Unwelcome houseguests:

Richard Carlson (of The Ghost Breakers and It Came From Outer Space) is to marry Veronica Hurst (a small part in Peeping Tom) but his uncle dies and Carlson disappears to tend to the family castle. Hurst arrives with her insufferable relative Katherine Emery (Isle of the Dead), and they worry for over an hour then invite some friends who worry more, then Hurst gets out of her room and sees the frog and it jumps to its death and the couple who’ve shown no affection for each other can finally get married. The second-to-last feature by Menzies, who made Things to Come in better days, adapted from a novel by Daniel Ullman (writer of a hundred westerns). I was surprised to see that a 3D version exists, since dull people worrying aloud in 3D is no more thrilling than in 2D.

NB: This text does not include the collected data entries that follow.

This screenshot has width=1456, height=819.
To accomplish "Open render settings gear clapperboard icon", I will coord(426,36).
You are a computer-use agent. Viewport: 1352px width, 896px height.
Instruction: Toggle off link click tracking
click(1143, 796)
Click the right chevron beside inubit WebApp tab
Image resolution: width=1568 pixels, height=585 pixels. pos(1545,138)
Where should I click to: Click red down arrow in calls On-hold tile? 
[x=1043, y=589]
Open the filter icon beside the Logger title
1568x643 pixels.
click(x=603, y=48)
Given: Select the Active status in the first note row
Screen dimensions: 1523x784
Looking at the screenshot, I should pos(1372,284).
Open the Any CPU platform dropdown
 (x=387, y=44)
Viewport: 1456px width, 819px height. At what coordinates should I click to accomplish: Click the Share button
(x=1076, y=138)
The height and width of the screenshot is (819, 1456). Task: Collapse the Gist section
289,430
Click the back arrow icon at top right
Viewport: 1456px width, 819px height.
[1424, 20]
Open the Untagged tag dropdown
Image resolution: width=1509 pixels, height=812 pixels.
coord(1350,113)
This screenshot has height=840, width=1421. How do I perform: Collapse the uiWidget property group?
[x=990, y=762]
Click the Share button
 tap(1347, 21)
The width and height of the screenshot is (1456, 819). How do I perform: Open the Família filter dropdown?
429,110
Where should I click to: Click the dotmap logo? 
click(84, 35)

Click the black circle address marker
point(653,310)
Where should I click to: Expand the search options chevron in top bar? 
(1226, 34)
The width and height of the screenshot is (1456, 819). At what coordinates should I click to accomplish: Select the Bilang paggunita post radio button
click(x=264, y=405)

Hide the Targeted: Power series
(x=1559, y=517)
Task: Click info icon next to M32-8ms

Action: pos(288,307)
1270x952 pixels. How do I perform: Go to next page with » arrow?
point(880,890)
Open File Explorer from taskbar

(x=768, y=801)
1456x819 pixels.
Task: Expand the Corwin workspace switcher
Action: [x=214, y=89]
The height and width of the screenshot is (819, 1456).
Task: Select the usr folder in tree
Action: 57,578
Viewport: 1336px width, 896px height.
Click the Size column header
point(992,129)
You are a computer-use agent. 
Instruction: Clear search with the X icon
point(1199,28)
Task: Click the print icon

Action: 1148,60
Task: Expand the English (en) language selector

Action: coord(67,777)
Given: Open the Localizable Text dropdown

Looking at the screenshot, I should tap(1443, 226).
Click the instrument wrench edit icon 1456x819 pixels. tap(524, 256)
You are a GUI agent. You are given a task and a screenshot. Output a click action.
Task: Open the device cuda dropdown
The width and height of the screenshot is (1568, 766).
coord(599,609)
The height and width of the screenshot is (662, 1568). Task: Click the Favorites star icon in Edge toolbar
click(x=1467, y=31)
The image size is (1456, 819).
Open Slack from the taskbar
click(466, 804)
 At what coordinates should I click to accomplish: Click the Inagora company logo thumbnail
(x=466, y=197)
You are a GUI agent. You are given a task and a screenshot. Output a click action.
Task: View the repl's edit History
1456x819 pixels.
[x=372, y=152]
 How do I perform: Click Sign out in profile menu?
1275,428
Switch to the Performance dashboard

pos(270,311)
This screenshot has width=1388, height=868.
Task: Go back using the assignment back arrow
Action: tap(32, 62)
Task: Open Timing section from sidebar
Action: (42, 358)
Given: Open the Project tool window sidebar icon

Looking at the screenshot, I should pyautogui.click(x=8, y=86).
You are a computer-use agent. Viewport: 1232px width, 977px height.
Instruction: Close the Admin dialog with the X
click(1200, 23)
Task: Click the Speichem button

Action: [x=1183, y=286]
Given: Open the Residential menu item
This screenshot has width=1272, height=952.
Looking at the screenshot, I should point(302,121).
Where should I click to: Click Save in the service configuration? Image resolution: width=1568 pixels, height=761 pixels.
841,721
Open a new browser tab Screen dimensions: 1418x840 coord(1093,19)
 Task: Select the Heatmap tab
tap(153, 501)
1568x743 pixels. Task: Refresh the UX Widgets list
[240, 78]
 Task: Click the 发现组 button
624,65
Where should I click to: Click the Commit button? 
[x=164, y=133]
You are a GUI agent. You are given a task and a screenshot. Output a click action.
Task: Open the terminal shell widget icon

Carlson conspicuously reading his teratology guide:

Narrator Emery begins the movie centered in-frame but her chair slowly sinks. Here she is at her lowest, pleased as punch after the giant frog suicide:

I know there’s a rule that Italian horrors need a minimum of three titles, but I don’t see why this is mainly known as Black Sunday when The Mask of Satan is its original title and far more descriptive. I believe this is my first Mario Bava movie unless we’re counting Danger: Diabolik on Mystery Science Theater 3000. Fun camerawork, great lighting and atmosphere, and mixed effects (swell zombie makeup vs. rubber bat on a string). Opening titles are unintentially funny (The Mask of Satan, produced by Jolly Films).

Wide-eyed Barbara Steele (of 8 1/2) is the resurrection of a murdered witch from the 1600’s, killed by nailing a devil mask onto her face. In present day, a stumblebum professor (Andrea Checchi, hotel detective of The 1000 Eyes of Dr. Mabuse) pauses between clumsily destroying ancient relics to purposely remove the mask, and then I get confused because the witch is reborn but also has a doppelganger descendant living in the castle next door. The professor gets himself possessed, so his student (John Richardon of Torso and One Million Years B.C.) becomes our hero. He wrestles the devil in a hallway and wins! I’m used to rooting for resurrected ghosts to take revenge on the families of their murderers, but this movie makes it hard, the zombies all rotting and horrid with no vampiric panache. It also takes its Christ vs. Devils thing very seriously, and the townspeople with pitchforks and torches are the good guys.

Anyway, if I ever move into a castle, first thing I’ll do is measure all the walls House of Leaves-style to check for hidden passageways.